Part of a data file

+===+

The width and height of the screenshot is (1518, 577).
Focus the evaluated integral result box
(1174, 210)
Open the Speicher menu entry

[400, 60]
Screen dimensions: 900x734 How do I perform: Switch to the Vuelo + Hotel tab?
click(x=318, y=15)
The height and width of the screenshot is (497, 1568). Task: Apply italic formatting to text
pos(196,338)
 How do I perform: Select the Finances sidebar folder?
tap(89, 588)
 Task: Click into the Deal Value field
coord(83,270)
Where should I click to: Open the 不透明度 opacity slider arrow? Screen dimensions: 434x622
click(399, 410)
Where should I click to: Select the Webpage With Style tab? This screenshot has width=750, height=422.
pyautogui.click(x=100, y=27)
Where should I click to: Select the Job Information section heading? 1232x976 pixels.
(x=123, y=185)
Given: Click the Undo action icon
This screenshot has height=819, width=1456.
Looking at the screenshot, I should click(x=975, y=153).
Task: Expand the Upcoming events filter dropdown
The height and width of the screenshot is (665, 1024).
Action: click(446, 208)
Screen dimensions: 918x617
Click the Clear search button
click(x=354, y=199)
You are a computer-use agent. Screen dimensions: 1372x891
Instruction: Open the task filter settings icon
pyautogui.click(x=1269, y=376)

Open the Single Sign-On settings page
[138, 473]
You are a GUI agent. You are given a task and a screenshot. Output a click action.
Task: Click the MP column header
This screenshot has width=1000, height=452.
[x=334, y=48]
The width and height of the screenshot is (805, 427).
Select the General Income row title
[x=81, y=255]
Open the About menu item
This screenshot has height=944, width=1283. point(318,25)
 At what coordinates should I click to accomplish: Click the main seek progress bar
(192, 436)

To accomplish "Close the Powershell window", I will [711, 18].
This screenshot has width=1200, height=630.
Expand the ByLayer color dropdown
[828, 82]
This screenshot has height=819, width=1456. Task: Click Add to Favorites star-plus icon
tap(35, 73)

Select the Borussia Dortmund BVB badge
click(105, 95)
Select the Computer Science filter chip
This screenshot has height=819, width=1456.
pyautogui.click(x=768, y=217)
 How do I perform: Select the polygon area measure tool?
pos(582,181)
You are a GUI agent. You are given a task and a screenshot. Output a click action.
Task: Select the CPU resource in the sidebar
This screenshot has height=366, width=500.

+===+

### WHAT YOU ARE ASKED TO DO
Rewrite the listing above, replacing "Undo" with "Redo" and keeping everything else the same.

### RESULT OF THIS EXERCISE
The width and height of the screenshot is (1518, 577).
Focus the evaluated integral result box
(1174, 210)
Open the Speicher menu entry

[400, 60]
Screen dimensions: 900x734 How do I perform: Switch to the Vuelo + Hotel tab?
click(x=318, y=15)
The height and width of the screenshot is (497, 1568). Task: Apply italic formatting to text
pos(196,338)
 How do I perform: Select the Finances sidebar folder?
tap(89, 588)
 Task: Click into the Deal Value field
coord(83,270)
Where should I click to: Open the 不透明度 opacity slider arrow? Screen dimensions: 434x622
click(399, 410)
Where should I click to: Select the Webpage With Style tab? This screenshot has width=750, height=422.
pyautogui.click(x=100, y=27)
Where should I click to: Select the Job Information section heading? 1232x976 pixels.
(x=123, y=185)
Given: Click the Redo action icon
This screenshot has height=819, width=1456.
Looking at the screenshot, I should click(x=975, y=153).
Task: Expand the Upcoming events filter dropdown
The height and width of the screenshot is (665, 1024).
Action: click(446, 208)
Screen dimensions: 918x617
Click the Clear search button
click(x=354, y=199)
You are a computer-use agent. Screen dimensions: 1372x891
Instruction: Open the task filter settings icon
pyautogui.click(x=1269, y=376)

Open the Single Sign-On settings page
[138, 473]
You are a GUI agent. You are given a task and a screenshot. Output a click action.
Task: Click the MP column header
This screenshot has width=1000, height=452.
[x=334, y=48]
The width and height of the screenshot is (805, 427).
Select the General Income row title
[x=81, y=255]
Open the About menu item
This screenshot has height=944, width=1283. point(318,25)
 At what coordinates should I click to accomplish: Click the main seek progress bar
(192, 436)

To accomplish "Close the Powershell window", I will [711, 18].
This screenshot has width=1200, height=630.
Expand the ByLayer color dropdown
[828, 82]
This screenshot has height=819, width=1456. Task: Click Add to Favorites star-plus icon
tap(35, 73)

Select the Borussia Dortmund BVB badge
click(105, 95)
Select the Computer Science filter chip
This screenshot has height=819, width=1456.
pyautogui.click(x=768, y=217)
 How do I perform: Select the polygon area measure tool?
pos(582,181)
You are a GUI agent. You are given a task and a screenshot. Output a click action.
Task: Select the CPU resource in the sidebar
This screenshot has height=366, width=500.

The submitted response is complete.